Full output and error attached below
tmp/10336174962539687461/taxonomy_tmp/11653652317365833767/tmp_taxonomy/6923600097584969791/taxonomy.sh: line 58: 78000 Segmentation fault (core dumped) "$MMSEQS" lca "${TARGET}" "${LCAIN}" "${RESULTS}" ${LCA_PAR}
Context
Providing context helps us come up with a solution and improve our documentation for the future.
Your Environment
Include as many relevant details about the environment you experienced the bug in.
- Git commit used (The string after "MMseqs Version:" when you execute MMseqs without any parameters): 14.7e284
- Which MMseqs version was used (Statically-compiled, self-compiled, Homebrew, etc.): bioconda
- For self-compiled and Homebrew: Compiler and Cmake versions used and their invocation:
- Server specifications (especially CPU support for AVX2/SSE and amount of system memory): 40 cpus, 700gb RAM
- Operating system and version:
- Operating System: CentOS Linux 7 (Core)
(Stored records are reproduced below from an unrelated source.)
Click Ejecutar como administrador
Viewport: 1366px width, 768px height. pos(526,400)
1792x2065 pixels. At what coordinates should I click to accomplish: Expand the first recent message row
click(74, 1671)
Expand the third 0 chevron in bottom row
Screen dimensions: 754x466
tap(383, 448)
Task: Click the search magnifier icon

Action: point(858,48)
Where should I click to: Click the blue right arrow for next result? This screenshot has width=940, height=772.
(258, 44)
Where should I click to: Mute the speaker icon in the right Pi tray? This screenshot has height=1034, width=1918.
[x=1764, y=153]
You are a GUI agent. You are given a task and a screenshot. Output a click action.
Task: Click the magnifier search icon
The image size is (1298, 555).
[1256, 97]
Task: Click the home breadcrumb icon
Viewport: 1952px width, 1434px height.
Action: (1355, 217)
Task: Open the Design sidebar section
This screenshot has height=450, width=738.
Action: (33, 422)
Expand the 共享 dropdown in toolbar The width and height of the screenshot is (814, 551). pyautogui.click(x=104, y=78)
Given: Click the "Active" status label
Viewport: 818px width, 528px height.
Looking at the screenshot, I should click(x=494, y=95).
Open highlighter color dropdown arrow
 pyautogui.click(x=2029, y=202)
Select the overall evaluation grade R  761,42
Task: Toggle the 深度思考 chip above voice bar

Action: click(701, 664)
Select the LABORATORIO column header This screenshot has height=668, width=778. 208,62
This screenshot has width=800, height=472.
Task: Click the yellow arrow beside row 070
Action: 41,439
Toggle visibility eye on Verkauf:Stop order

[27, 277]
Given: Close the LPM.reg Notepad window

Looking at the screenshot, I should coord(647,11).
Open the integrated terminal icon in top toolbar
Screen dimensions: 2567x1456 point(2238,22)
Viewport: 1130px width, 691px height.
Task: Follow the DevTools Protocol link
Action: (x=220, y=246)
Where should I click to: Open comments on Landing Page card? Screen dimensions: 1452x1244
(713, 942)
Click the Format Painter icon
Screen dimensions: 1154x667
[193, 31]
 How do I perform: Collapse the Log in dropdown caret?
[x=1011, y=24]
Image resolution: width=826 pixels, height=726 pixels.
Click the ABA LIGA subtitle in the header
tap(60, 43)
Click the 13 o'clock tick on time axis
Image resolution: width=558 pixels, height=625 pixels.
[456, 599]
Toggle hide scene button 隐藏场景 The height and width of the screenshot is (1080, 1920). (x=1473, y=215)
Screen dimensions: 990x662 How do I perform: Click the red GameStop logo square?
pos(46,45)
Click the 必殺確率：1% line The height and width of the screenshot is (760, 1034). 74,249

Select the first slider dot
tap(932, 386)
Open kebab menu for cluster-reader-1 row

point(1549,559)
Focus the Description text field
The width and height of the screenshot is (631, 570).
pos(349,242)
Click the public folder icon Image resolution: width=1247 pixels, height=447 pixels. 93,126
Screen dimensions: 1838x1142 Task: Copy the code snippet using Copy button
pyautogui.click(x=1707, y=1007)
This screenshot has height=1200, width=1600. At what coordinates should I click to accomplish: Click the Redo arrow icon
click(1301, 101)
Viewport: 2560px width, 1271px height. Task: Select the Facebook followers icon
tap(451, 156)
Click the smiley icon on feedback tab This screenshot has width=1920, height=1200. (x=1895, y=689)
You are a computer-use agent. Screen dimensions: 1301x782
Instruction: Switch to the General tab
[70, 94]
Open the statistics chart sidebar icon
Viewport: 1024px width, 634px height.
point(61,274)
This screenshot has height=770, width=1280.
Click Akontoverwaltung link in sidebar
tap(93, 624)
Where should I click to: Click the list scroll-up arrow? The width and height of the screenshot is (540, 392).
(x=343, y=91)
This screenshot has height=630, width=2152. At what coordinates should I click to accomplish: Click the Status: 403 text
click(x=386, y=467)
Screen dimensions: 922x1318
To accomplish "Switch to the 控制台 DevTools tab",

- Kernel: Linux 3.10.0-1160.62.1.el7.x86_64
job-mmseqs_easytax_050523_error.txt job-mmseqs_easytax_050523_out.txt
How large is the database you created? Would it be possible to share?
How does your tax mapping look like (UVIG_taxid_mapping_cleaned). It seems to create some very large taxid values (1446979566). Maybe I didn't correctly consider that they could be so large.
I got a similar error with itsmisterbrown that the LCA step dies due to a segmentation fault. Here is my command line. And I also attached my log and error files. out.txt err.txt
mmseqs easy-taxonomy \
test.fasta nr.smag.mmetsp.gvog.faaDB \
DB_NR.SMAG.DB_tax_result_test \
tmp \
--orf-filter 0 \
--threads 16 \
--lca-ranks superkingdom,phylum,class,order,family,genus \
--split-memory-limit 500G
Please help me to find out what wrong with my command.